Most recruiters will tell you the art of the interview has evolved. When conducting interviews, employers are now looking deeper into whether or not a candidate aligns with their company’s culture and values. These top eight interview questions will answer that very question -- here’s how to prepare for them.
1. What about this company interests you?
Employers expect you to have a general knowledge and background of their company. Take this a step further though. Thoroughly research the company, pick out a few adjectives that describe the company and align those details with your own values. If you don’t feel as if you would be a good fit for that particular company or position, neither will the employer.
2. Tell me about yourself.
Those four little words may be scary for some, but this “non-question” allows employers to learn about your personality and background. Prepare a short statement, or elevator pitch, ahead of time that highlights your achievements and goals.
3. What are your best skills?
Don’t just identify your skills, think of a few adjectives that describe the ideal candidate based on your knowledge of this particular position. Next, align those skills with ones you highlight for yourself.
4. What specific skills have you used that relate to this position?
Employers already have an idea of the types of skills you have based on your resume. Try to identify company challenges and adapt your answer based on your own background to provide a solution.
5. What did you learn from your past job(s)?
While it’s important to remind the interviewer about the skills you excelled in, you can also recall what lessons you learned from any challenges confronted and how it would help you in the future. Be sure to avoid topics on unpleasant experiences or “dirty laundry”.
6. Why do you want to leave your current job?
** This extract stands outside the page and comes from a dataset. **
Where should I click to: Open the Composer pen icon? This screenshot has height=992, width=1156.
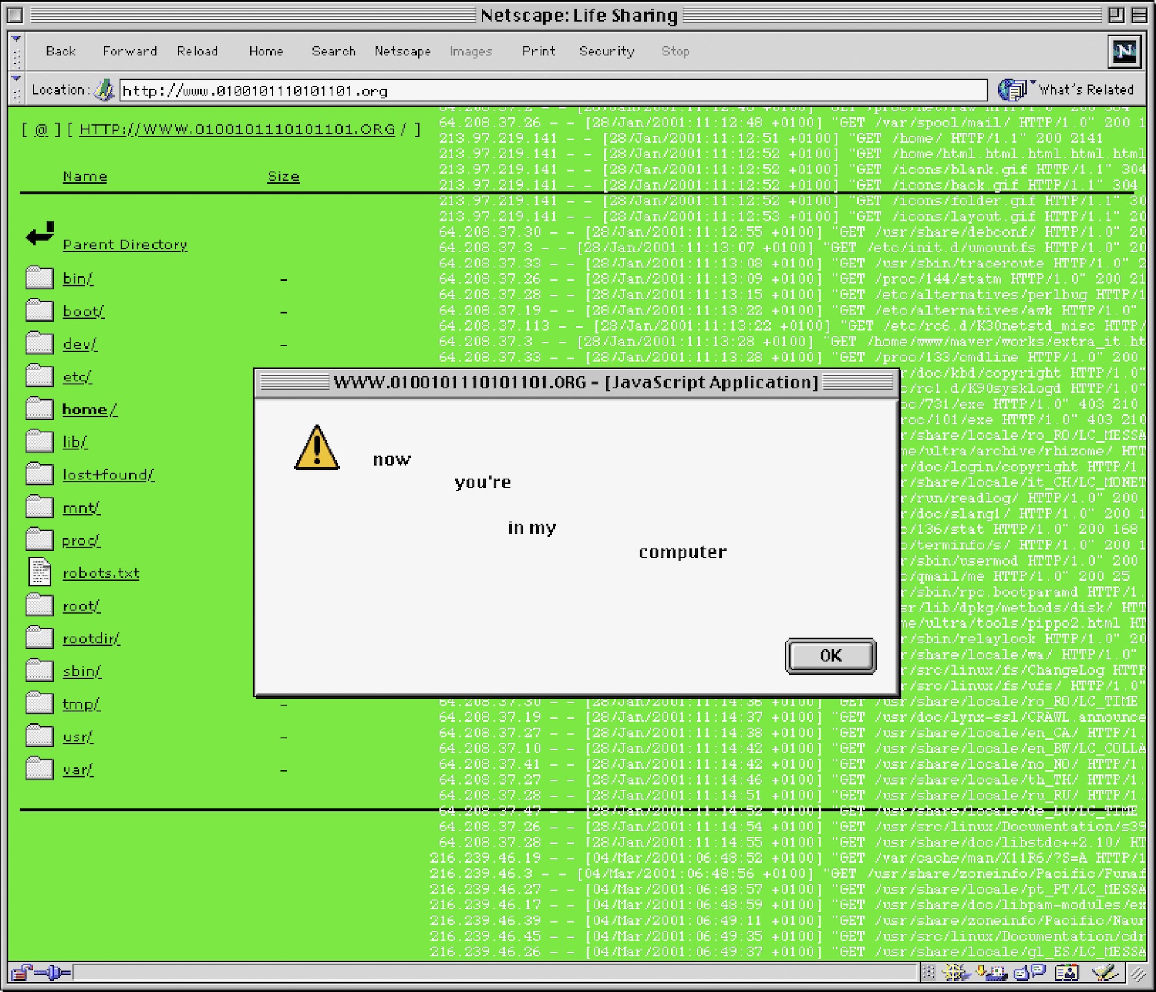(x=1105, y=972)
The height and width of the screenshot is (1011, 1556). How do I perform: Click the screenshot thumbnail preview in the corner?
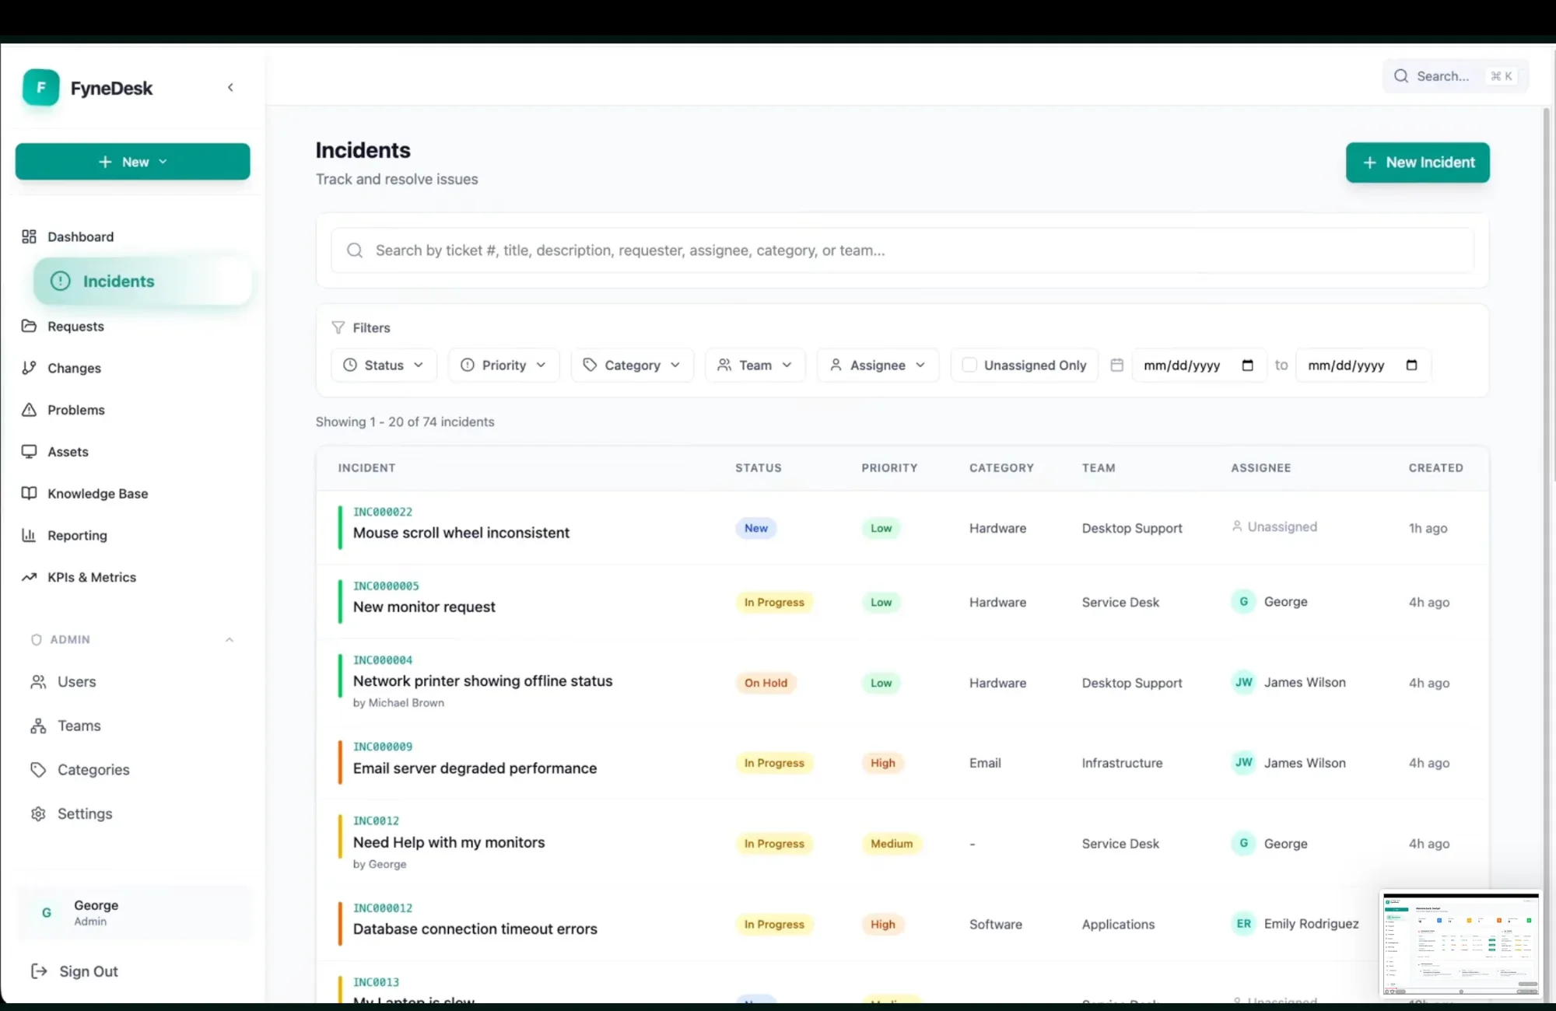(1460, 943)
Whether a career move means more money, a shorter commute or a better boss, we recommend leaving those out when responding to this question. Instead, discuss the positives of what you’re looking for in your next career move. If you did have problems at your last job, be honest, but discuss it as a learning experience.
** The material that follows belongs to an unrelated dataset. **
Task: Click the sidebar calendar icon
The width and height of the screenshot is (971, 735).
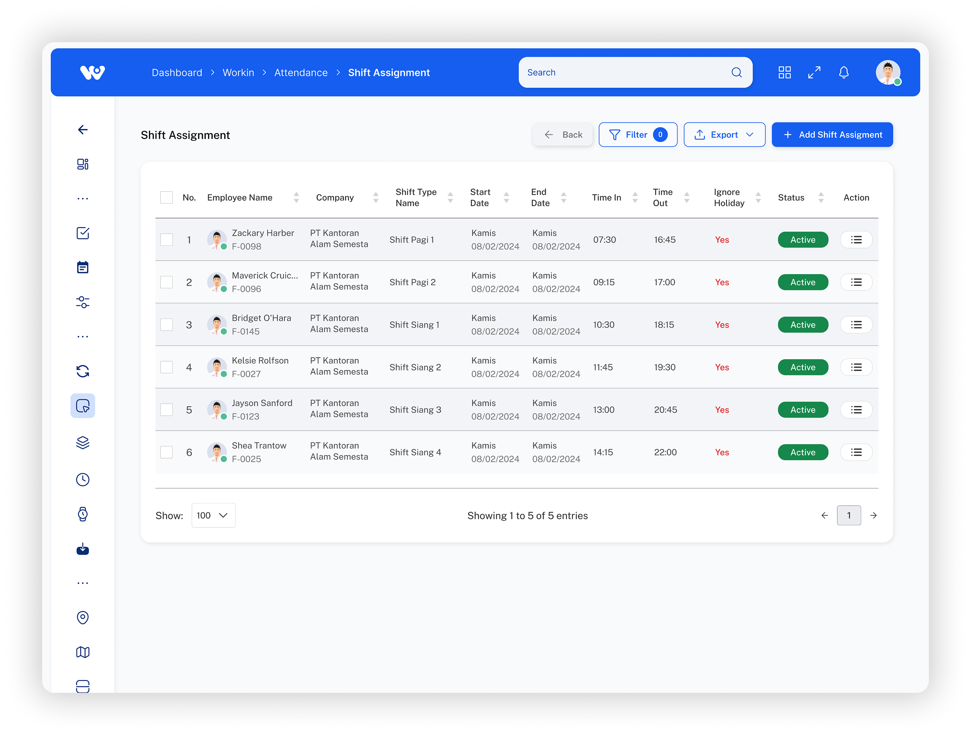Action: coord(83,267)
7. What are your weaknesses?
Tell the truth, but when asked about these “flaws”, it’s always best to try to turn these weaknesses into positives. For example, if you take longer on projects because you are a perfectionist, explain this and include that you are extremely detail-oriented.
8. Odd-ball questions
No one can predict the unexpected. So when a potential employer asks “I’m thinking of a number between one and 100,” how do you answer? This question is more about how you approach questions and challenges rather than the actual answer. In this example, you could ask a series of questions; is the number less than 50? Can it be divided by five? Does this number refer to how many clients you work with?